At least eight fans were killed and 38 people injured at Cameroon’s Yaounde Olembe stadium on Monday ahead of the host country’s Africa Cup of Nations Round of 16 match, the government said in a statement.
Footage shared on social media showed screaming fans crushed at a front door ahead of the game against Comoros.
According to eyewitness accounts, people were “trampled on” as fans forced their way into the stadium.
Children are also believed to be among those involved in the tragedy, with others adding the fight started when stewards closed the gates and stopped allowing people into the stadium.
Some 50,000 people had attempted to attend the match at the 60,000 capacity stadium. However, due to Covid restrictions, only 80% of fans were allowed in. Experts with knowledge of the stadium’s layout have suggested that the number of entrances may be insufficient for the number of people trying to gain access.
“There was the kind of stampede that we see wherever there are these kinds of large crowds,” said CAN organizing committee spokesman Abel Mbengue.
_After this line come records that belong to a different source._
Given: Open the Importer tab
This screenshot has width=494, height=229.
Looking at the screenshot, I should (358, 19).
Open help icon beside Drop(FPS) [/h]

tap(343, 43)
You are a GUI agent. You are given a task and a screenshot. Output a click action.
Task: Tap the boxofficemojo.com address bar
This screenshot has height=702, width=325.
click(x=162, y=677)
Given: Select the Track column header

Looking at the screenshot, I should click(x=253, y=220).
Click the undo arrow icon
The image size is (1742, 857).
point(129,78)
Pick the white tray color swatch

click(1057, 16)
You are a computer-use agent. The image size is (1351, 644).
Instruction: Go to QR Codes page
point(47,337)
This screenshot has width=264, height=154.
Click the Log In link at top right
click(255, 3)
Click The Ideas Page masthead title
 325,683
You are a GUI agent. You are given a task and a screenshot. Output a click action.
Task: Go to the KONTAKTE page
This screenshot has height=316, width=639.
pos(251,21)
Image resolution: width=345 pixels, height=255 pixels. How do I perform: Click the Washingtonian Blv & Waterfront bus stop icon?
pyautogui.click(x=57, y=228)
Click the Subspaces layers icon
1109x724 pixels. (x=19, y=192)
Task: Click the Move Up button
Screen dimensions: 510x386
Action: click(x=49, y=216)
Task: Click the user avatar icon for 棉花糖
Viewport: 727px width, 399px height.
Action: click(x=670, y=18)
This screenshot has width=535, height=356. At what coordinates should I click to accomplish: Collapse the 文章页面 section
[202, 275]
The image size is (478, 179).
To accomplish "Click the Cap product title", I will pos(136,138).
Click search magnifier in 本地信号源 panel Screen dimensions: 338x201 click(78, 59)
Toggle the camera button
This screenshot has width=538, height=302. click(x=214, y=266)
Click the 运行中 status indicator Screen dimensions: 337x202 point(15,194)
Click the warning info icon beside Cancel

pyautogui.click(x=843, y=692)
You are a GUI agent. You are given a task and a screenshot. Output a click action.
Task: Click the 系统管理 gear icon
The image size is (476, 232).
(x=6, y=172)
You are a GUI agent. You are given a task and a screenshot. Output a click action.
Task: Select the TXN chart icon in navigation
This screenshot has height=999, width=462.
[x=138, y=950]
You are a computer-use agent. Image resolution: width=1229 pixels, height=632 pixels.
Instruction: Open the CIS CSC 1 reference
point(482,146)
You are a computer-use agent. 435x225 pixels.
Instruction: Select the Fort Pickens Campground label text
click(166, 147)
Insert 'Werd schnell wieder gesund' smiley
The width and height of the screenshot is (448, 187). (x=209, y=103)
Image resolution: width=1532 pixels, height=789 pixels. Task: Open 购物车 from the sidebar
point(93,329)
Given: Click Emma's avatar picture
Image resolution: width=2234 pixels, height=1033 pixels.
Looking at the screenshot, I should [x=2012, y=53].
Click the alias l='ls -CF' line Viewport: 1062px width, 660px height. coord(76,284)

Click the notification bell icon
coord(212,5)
The Team. “We are waiting for reliable information about the victims.”
The Confederation of African Football (CAF), the continent’s football governing body, said in a statement that it was investigating.
“CAF are currently investigating the situation and trying to get more details about what happened. We are in constant communication with the Cameroonian government and the local organizing committee,” he said.
One of the federation’s top officials, general secretary Veron Mosengo-Omba, went to visit the injured fans in hospital, the statement said.
The football world came together to mourn the incident paying tribute to the fans who lost their lives.
European football’s governing body UEFA said: “On behalf of the European football community, UEFA sends its deepest condolences to all those affected by the tragic events that took place last night at the exterior of the Paul Biya stadium in Cameroon.
After low turnout in first-round matches in brand new stadiums built for the continent’s first men’s football tournament, Cameroonian authorities opened stadium gates, organized public transport and distributed free tickets to attract the fans.
Monday’s incident was the second major blow to the country in a day, after at least 17 people were killed in a fire sparked by a series of explosions at a Yaounde nightclub on Sunday.
Following the incident, Cameroonian President Paul Biya has urged the country to be on guard as it hosts its biggest national sporting event in half a century.
Cameroon won the match 2-1 to reach the quarter-finals.